Direction
Reproduce the material word for word, starting with the line that contains "You are a GUI" and going on through the end of the material. Include both ends and leave the pictures out of your answer.

(Rows of pointing data)
+ + + + +

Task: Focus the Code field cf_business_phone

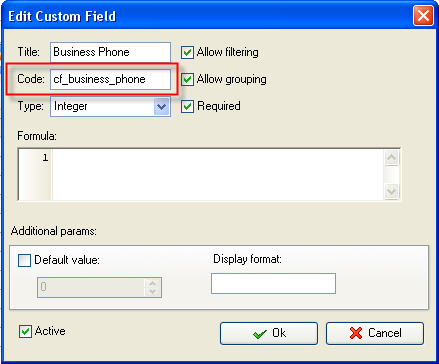Action: [110, 79]
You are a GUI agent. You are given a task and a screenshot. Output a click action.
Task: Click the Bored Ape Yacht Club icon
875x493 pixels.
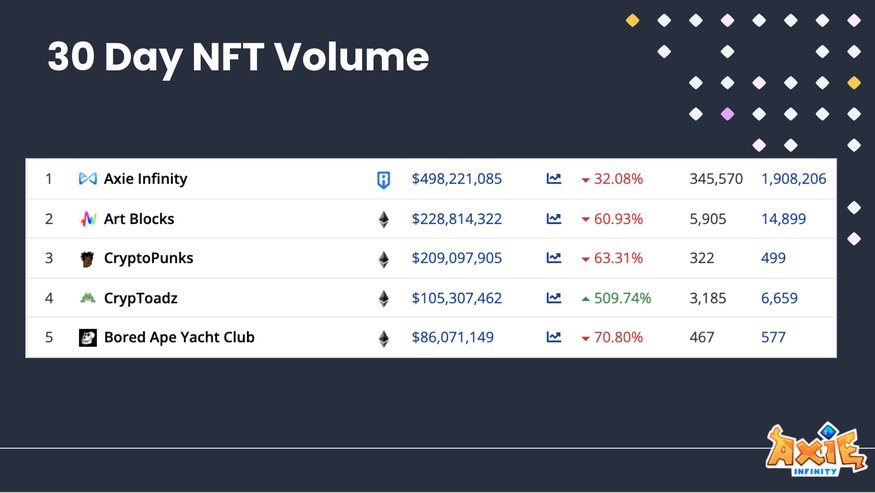tap(87, 338)
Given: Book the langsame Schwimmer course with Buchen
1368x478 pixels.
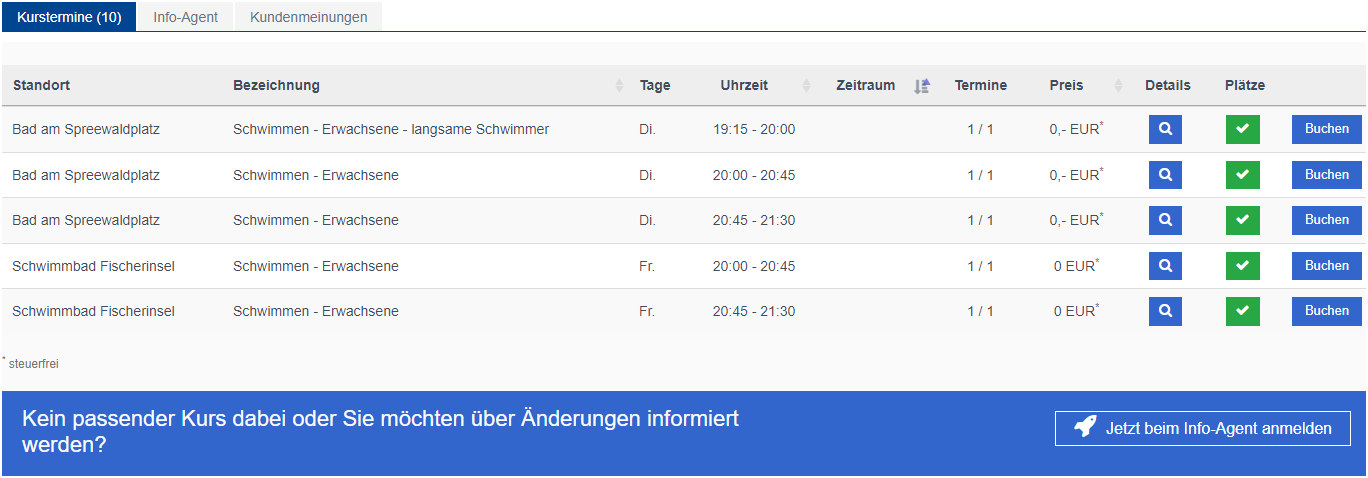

+ + + + +

The response
You are a GUI agent. You are given a task and a screenshot. Output a click action.
Task: Click the Bored Ape Yacht Club icon
875x493 pixels.
tap(87, 338)
Given: Book the langsame Schwimmer course with Buchen
1368x478 pixels.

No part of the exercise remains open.